--- START ---

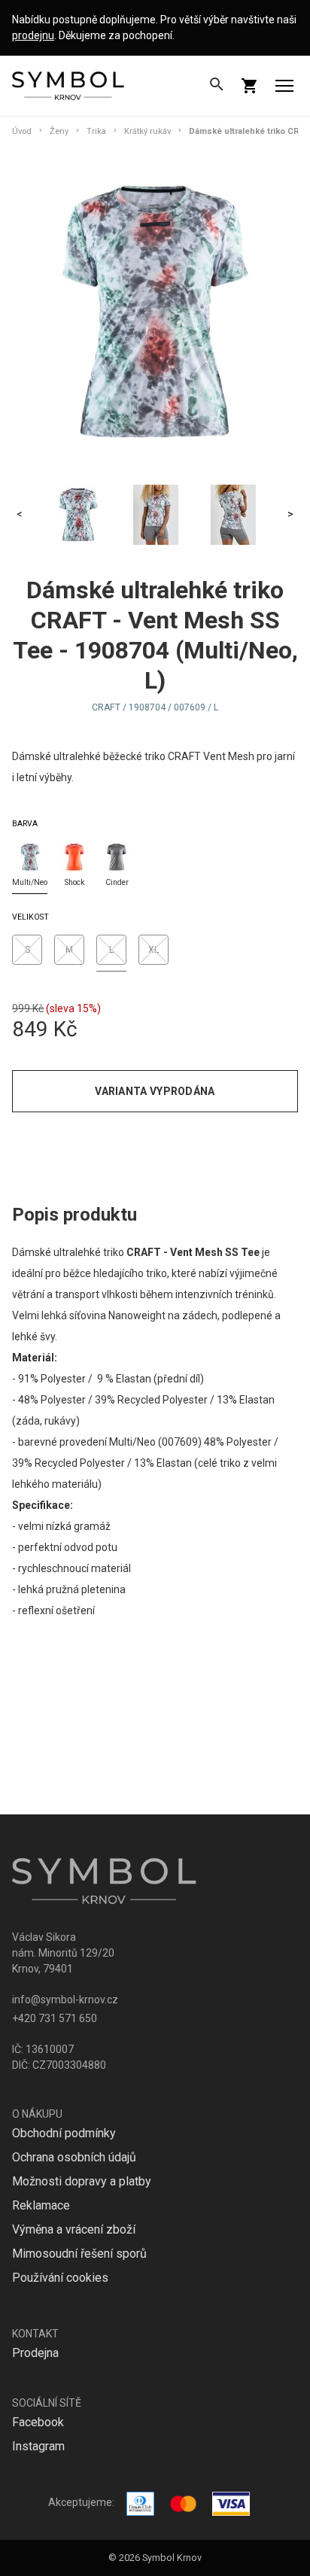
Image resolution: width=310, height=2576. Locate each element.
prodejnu (33, 35)
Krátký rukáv (147, 131)
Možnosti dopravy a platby (81, 2181)
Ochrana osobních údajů (74, 2157)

--- END ---

◆ Aim of the task: Only one stretch of the data is wanted: the lines from the one with "prodejnu (33, 35)" through the last, repeated exactly.

◆ Task response:
prodejnu (33, 35)
Krátký rukáv (147, 131)
Možnosti dopravy a platby (81, 2181)
Ochrana osobních údajů (74, 2157)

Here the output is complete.